Extracted records
------------------------------------------------------------
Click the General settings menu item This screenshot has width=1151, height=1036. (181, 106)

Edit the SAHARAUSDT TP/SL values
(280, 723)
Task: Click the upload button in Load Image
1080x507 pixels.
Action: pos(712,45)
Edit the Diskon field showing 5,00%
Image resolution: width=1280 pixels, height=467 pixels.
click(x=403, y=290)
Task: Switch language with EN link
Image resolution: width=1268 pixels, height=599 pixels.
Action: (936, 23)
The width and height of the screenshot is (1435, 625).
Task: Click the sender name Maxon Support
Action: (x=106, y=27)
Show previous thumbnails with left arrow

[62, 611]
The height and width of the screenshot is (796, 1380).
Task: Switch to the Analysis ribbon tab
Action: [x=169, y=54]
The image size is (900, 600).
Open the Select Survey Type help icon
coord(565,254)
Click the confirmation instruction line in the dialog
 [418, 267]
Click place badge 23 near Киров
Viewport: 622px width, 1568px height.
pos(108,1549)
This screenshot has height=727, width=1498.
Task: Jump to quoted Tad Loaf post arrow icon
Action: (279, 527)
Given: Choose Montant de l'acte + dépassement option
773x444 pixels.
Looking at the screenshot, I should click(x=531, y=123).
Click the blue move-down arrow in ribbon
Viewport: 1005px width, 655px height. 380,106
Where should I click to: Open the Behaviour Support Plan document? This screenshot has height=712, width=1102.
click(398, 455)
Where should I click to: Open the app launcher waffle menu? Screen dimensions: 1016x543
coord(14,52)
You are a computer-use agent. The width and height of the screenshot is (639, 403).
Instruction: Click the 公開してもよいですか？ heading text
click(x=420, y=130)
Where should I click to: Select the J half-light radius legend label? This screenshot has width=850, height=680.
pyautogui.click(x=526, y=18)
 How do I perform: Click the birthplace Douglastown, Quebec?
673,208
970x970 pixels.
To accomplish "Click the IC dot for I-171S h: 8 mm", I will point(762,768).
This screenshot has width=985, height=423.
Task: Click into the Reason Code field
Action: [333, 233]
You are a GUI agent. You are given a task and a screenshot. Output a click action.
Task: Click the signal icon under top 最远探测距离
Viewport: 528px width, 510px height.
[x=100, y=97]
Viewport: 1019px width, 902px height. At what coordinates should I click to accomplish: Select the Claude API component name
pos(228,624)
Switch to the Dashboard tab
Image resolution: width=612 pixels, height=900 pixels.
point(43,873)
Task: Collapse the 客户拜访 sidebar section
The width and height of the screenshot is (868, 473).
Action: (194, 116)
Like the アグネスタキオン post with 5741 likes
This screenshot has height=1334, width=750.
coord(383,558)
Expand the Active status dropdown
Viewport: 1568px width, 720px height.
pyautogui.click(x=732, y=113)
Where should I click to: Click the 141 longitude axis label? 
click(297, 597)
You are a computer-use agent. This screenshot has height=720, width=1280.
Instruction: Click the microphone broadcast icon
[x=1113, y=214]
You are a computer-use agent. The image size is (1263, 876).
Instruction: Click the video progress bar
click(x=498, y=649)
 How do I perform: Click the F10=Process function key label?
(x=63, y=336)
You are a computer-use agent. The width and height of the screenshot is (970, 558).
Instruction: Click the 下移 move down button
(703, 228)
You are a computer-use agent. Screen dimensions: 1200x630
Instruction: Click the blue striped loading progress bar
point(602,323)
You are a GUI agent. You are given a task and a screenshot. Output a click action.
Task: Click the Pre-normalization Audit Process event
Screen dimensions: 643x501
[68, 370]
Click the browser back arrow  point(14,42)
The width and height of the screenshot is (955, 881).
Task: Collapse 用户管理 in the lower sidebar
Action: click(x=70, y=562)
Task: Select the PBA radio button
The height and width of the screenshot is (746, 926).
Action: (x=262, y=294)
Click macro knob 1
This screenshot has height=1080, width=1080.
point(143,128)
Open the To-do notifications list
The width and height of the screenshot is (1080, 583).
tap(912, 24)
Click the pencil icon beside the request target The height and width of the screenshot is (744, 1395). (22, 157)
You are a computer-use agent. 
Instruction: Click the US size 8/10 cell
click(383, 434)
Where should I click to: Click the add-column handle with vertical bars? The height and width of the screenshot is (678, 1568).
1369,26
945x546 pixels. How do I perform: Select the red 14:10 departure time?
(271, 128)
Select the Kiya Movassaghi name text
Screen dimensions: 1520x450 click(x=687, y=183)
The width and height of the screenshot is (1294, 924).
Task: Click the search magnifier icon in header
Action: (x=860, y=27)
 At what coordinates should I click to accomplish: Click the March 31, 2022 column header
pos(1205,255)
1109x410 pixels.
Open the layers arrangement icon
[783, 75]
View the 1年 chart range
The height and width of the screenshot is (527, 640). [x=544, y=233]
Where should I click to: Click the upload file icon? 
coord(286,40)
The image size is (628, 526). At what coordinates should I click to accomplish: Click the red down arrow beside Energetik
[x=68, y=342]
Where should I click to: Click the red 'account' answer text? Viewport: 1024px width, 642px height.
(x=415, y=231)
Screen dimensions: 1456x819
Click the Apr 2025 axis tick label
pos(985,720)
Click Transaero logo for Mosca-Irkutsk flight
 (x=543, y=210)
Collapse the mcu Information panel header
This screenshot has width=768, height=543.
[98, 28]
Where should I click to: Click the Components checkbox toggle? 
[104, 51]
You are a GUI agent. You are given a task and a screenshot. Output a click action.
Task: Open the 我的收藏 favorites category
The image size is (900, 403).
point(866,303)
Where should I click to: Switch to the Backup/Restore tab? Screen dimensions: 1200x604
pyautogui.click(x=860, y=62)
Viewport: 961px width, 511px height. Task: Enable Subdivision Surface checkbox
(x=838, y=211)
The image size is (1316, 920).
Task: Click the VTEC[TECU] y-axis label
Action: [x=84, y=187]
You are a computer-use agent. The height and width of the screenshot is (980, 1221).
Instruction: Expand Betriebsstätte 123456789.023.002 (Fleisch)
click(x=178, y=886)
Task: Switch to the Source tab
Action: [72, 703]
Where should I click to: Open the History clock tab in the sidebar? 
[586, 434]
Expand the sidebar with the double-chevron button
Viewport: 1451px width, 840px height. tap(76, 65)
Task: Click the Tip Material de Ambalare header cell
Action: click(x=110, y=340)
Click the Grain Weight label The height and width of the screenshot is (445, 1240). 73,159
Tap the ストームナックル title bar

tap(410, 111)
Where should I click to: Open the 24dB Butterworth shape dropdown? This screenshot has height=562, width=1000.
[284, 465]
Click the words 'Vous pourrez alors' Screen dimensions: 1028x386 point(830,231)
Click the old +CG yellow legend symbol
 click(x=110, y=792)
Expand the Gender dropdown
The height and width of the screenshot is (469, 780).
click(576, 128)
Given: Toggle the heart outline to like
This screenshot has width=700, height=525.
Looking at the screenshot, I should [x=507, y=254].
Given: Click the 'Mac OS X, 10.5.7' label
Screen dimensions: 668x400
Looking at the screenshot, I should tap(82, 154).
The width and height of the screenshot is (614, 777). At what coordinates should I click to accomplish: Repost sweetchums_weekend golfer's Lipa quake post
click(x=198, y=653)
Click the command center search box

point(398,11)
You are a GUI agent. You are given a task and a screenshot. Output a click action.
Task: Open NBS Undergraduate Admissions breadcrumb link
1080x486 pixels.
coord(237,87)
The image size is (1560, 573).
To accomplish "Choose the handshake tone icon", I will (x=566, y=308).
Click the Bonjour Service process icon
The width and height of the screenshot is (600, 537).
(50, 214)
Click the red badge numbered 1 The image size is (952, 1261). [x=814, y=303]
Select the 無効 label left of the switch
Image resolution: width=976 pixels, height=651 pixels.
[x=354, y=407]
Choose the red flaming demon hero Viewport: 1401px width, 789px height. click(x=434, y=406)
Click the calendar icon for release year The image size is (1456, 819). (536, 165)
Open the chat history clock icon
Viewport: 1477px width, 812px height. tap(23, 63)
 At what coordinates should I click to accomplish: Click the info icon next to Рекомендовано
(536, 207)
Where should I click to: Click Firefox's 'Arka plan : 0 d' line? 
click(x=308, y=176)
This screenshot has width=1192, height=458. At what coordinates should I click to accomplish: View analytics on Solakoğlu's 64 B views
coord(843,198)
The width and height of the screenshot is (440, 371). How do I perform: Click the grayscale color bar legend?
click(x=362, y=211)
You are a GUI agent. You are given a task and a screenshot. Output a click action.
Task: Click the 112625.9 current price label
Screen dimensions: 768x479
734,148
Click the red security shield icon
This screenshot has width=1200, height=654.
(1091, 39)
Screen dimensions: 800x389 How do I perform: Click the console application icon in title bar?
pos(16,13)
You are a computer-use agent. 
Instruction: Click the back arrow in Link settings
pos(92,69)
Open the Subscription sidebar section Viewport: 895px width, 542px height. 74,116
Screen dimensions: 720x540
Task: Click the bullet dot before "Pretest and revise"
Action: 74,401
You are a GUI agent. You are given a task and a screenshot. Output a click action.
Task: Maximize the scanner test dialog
------------------------------------------------------------
Task to complete
Write out, without alteration, the line that contains "Task: Click the 112625.9 current price label" and all subsequent lines down to the end of the data above.

Solution for this task
Task: Click the 112625.9 current price label
Screen dimensions: 768x479
734,148
Click the red security shield icon
This screenshot has width=1200, height=654.
(1091, 39)
Screen dimensions: 800x389 How do I perform: Click the console application icon in title bar?
pos(16,13)
You are a computer-use agent. 
Instruction: Click the back arrow in Link settings
pos(92,69)
Open the Subscription sidebar section Viewport: 895px width, 542px height. 74,116
Screen dimensions: 720x540
Task: Click the bullet dot before "Pretest and revise"
Action: 74,401
You are a GUI agent. You are given a task and a screenshot. Output a click action.
Task: Maximize the scanner test dialog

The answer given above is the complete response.